Supplied records:

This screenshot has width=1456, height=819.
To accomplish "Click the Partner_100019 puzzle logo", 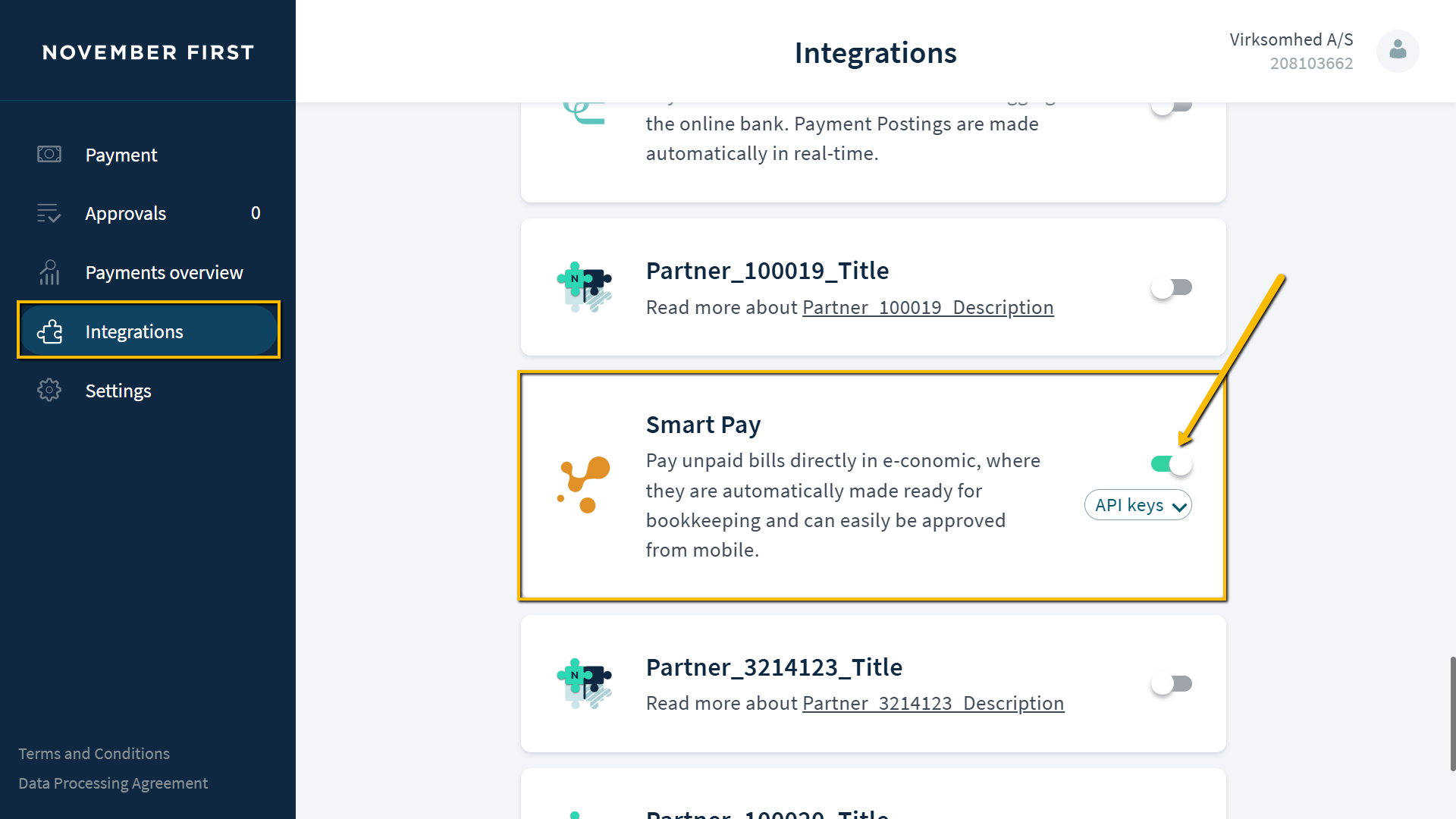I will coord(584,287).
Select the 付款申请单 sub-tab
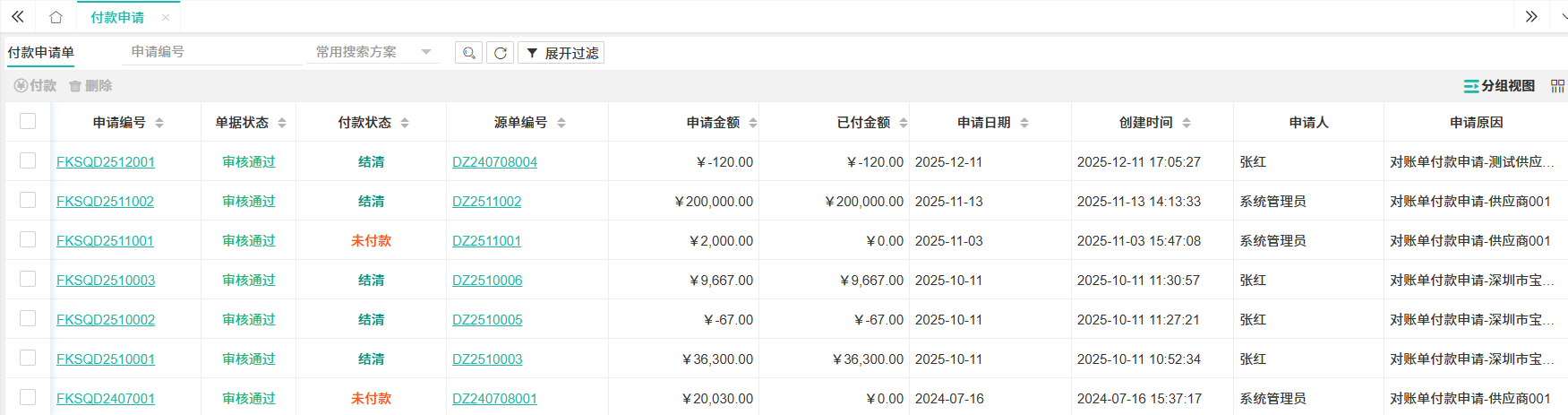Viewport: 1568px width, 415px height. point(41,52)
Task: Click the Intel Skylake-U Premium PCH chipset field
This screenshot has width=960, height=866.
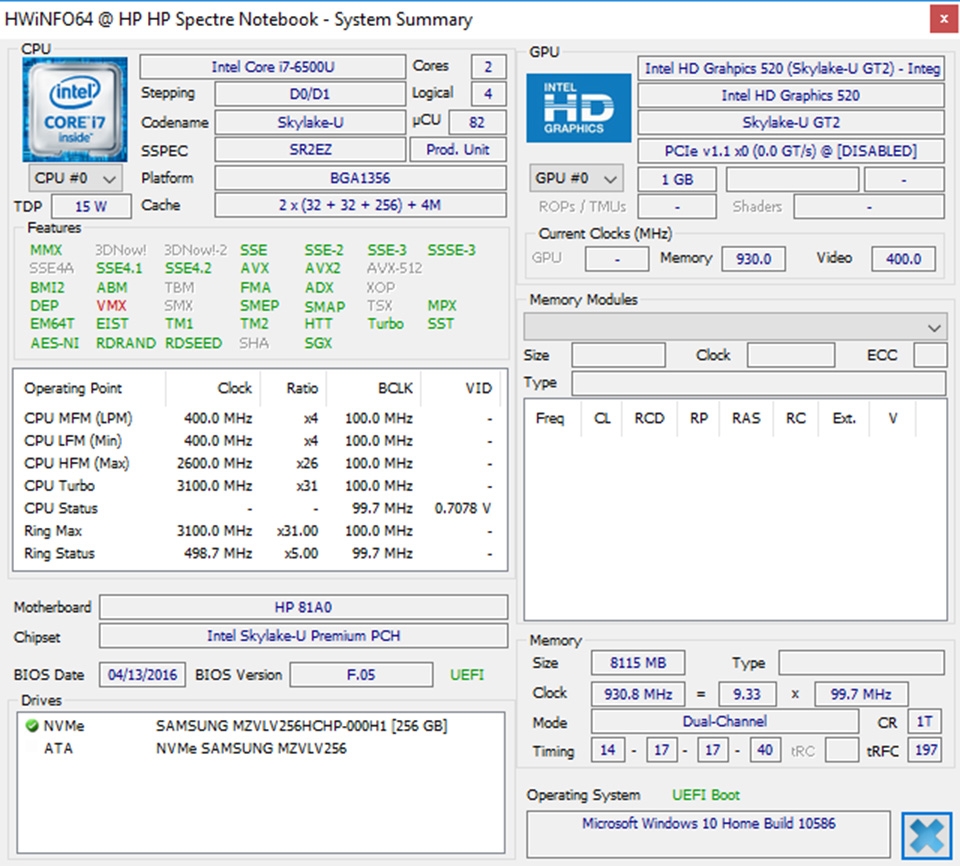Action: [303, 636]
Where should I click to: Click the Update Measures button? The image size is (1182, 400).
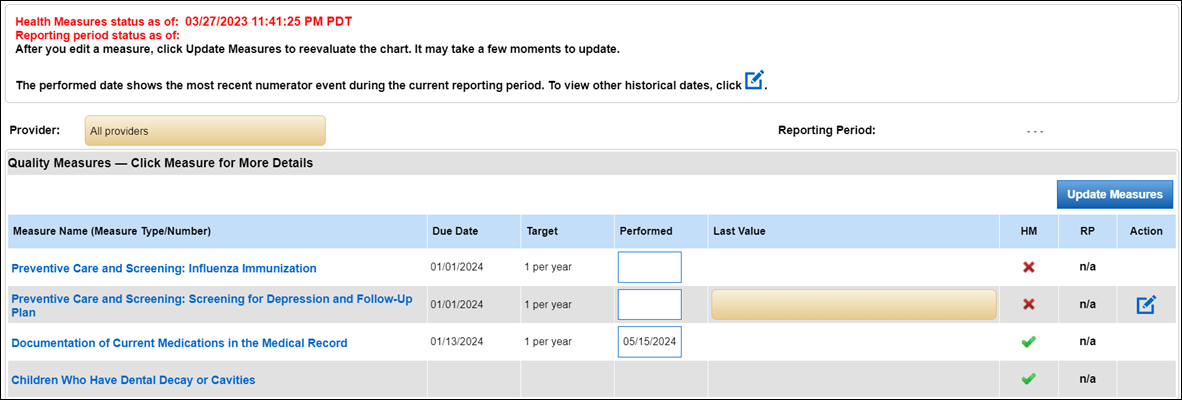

What needs to be done: Repeat exactly the lines above, starting at the one that contains "Select the 付款申请单 sub-tab" and stopping at the last line of the entries, and leave out the pictures.

Exercise result:
Select the 付款申请单 sub-tab
Viewport: 1568px width, 415px height. point(41,52)
Task: Click the Intel Skylake-U Premium PCH chipset field
This screenshot has width=960, height=866.
Action: [303, 636]
Where should I click to: Click the Update Measures button? The image size is (1182, 400).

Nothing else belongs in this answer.